The Anatomy of Reference Counting

August 19, 2009

The Anatomy of Reference Counting

Posted by Bartosz Milewski under C++, Concurrency, D Programming Language, Multithreading, Programming
[23] Comments

What is there to reference counting that is not obvious? In any language that supports deterministic destruction and the overloading of the copy constructor and the assignment operator it should be trivial. Or so I though until I decided to implement a simple ref-counted thread handle in D. Two problems popped up:

How does reference counting interact with garbage collection?
How to avoid data races in a multithreaded environment?

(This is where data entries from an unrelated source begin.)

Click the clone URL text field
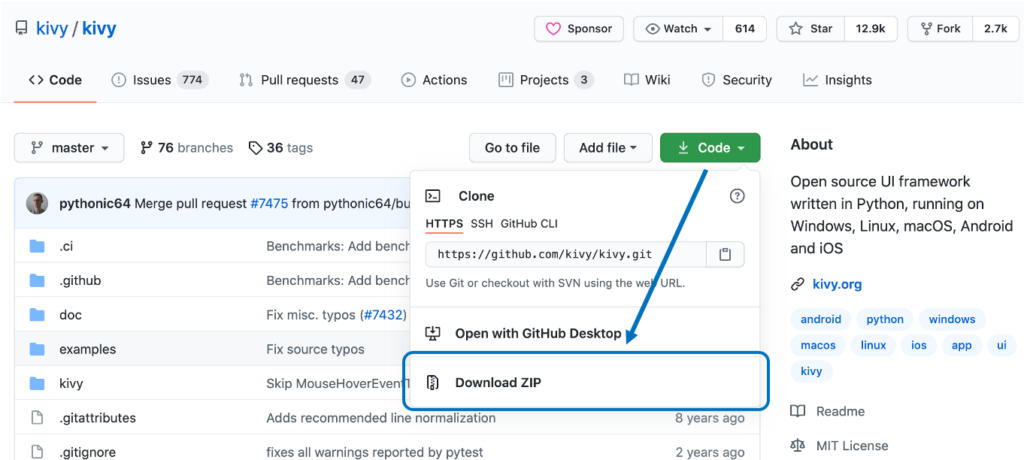Screen dimensions: 1024x460 coord(566,255)
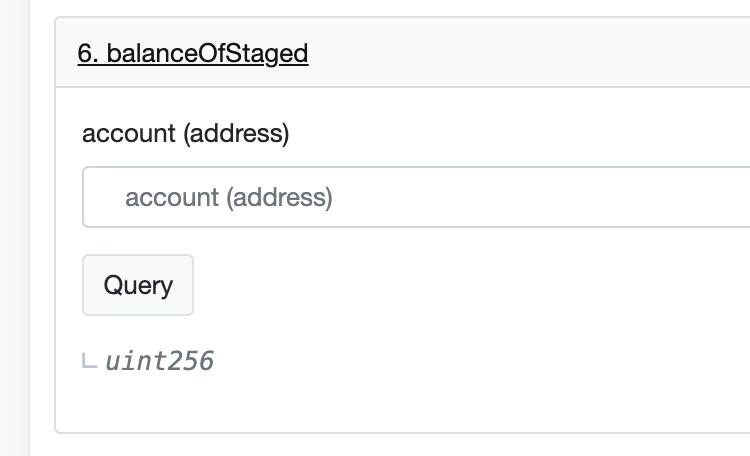Run the balanceOfStaged query
This screenshot has width=750, height=456.
(x=138, y=285)
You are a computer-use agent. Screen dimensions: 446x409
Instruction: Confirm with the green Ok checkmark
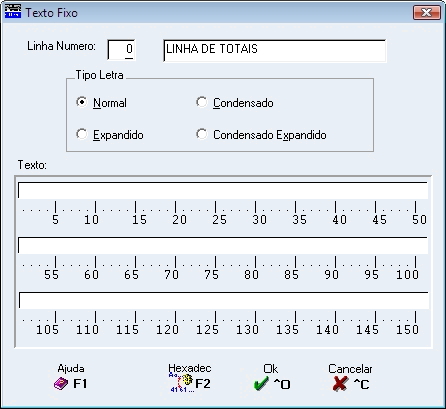click(x=261, y=384)
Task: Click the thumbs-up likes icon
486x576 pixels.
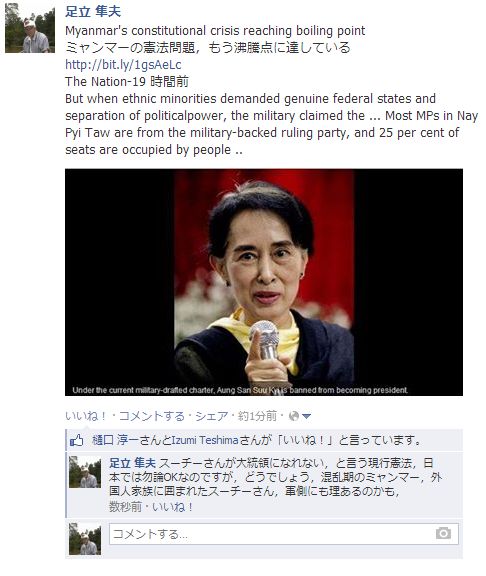Action: tap(76, 440)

In purely garbage-collected languages, like Java, you don’t implement reference counting, period. Which is pretty bad, if you ask me. GC is great at managing memory, but not so good at managing other resources. When a program runs out of memory, it forces a collection and reclaims unused memory. When it runs out of, say, system thread handles, it doesn’t reclaim unused handles–it just dies. You can’t use GC to manage system handles. So, as far as system resources go, Java forces the programmer to use the moral equivalent of C’s malloc and free. The programmer must free the resources explicitly.

In C++ you have std::shared_ptr for all your reference-counting needs, but you don’t have garbage collection for memory–at least not yet. (There is also the Microsoft’s C++/CLI which mixes the two systems.)

D offers the best of both worlds: GC and deterministic destruction. So let’s use GC to manage memory and reference counting (or other policies, like uniqueness) to manage other limited resources.

First attempt

The key to reference counting is to have a “value” type, like the shared_ptr in C++, that can be cloned and passed between functions at will. Internally this value type must have access to a shared chunk of memory that contains the reference count. In shared_ptr this chunk is a separately allocated integral type–the counter. The important thing is that all clones of the same resource share the same counter. The counter’s value reflects how many clones there are. Copy constructors and assignment operators take care of keeping the count exact. When the count goes to zero, that is the last copy of the resource goes out of scope, the resource is automatically freed (for instance, by calling CloseHandle).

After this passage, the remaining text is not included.